Auch die auf dem Raubbau an der Natur fußende Wirtschaftsideologie stammt aus der Leeren Welt: Gerechnet werden nur die Kosten des Fischfangs, des Ausbaggerns und Aufbereitens der Erze, des Transports und der Herstellung von brauchbaren Produkten aus primitiven Erzen. Die Erze und Fische selber haben in der Raubbauökonomie keinen Preis, höchstens einen (zunehmenden) Seltenheitswert, der sich in der Konkurrenz der Bergbauunternehmen und der Fischereiflotten als Preis niederschlägt.

In der leeren Welt mit wenigen Menschen konnte man das noch hinnehmen, weil die Natur auch noch eine gute Regenerationsfähigkeit hatte. Selbst großflächige Brandrodungen führten meist nicht zur Versteppung. Auf den guten Böden wuchs der Wald wieder nach, und im Meer die Fischschwärme. Also gab es noch keinen großen Streit zwischen Wirtschaft und Umwelt. Die Wirtschaft blieb nämlich immer der Sieger.

Der Konflikt zwischen den beiden Prinzipien entstand in der Vollen Welt, die wir heute haben. Kern des Übergangs von leer zu voll war natürlich das Bevölkerungswachstum. Alleine in den letzten 50 Jahren hat sich die Weltbevölkerung von 2,5 Milliarden auf 7,5 Milliarden verdreifacht. Und der Konsum der Menschen hat sich etwa verzehnfacht. Das machte die Konflikte plötzlich riesengroß. Für die Volle Welt müssen wir uns, gewaltig umstellen. Das ist es ja, was der Weltklimarat sagt, Aber wie gehen wir's an? Zwei ganz verschiedene Agenden halte ich für unausweichlich: Bevölkerungsstabilisierung und Beschleunigung der Transformation zur umweltfreundlichen Technologie.

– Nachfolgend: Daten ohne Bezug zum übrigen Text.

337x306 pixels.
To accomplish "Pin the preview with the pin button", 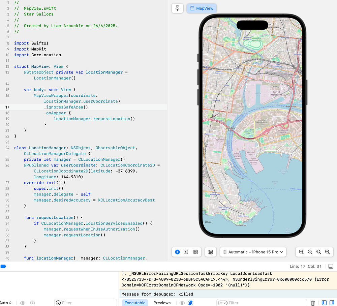I will [x=177, y=8].
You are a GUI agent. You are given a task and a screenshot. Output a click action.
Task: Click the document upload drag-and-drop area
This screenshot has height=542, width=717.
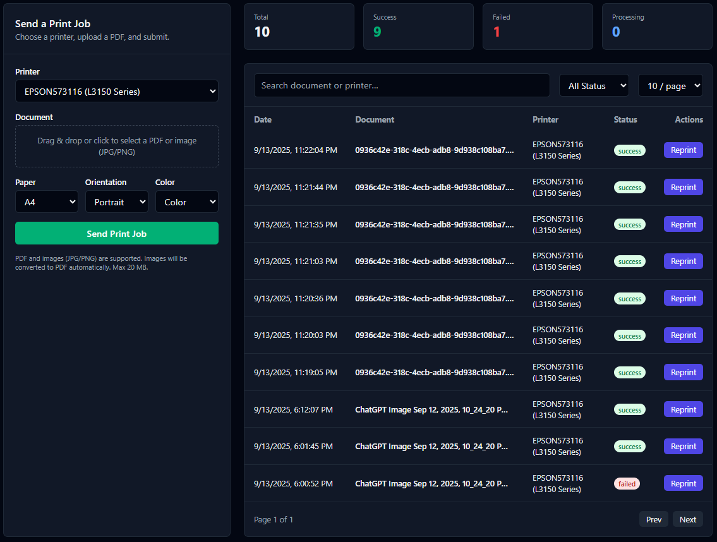pos(116,146)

Weltweit müssen wir die Zahl der Bevölkerung stabilisieren. Abbildung 2 zeigt, dass diejenigen Weltregionen, die die Stabilisierung geschafft haben, die ganz großen Gewinner sind. Verlierer sind die, die ebendies nicht geschafft haben.


Abb. 2: Bevölkerungsstabilisierung als ökonomisches Erfolgsinstrument!(5) Länder, die keine Stabilisierung hinbekommen, sind die großen Verlierer

Damit die Stabilisierung tatsächlich stattfindet, muss sie auch auf Familienebene attraktiv werden. Hierfür ist es besonders nötig, dass in den Ländern mit immer noch verheerend hoher Bevölkerungszunahme ein verlässliches Rentensystem aufgebaut wird. Das würde die Überlegung von jungen Familien zum Kippen bringen. Heute denken sie noch, für ihre familiäre Altersvorsorge müssten sie möglichst viele Kinder bekommen.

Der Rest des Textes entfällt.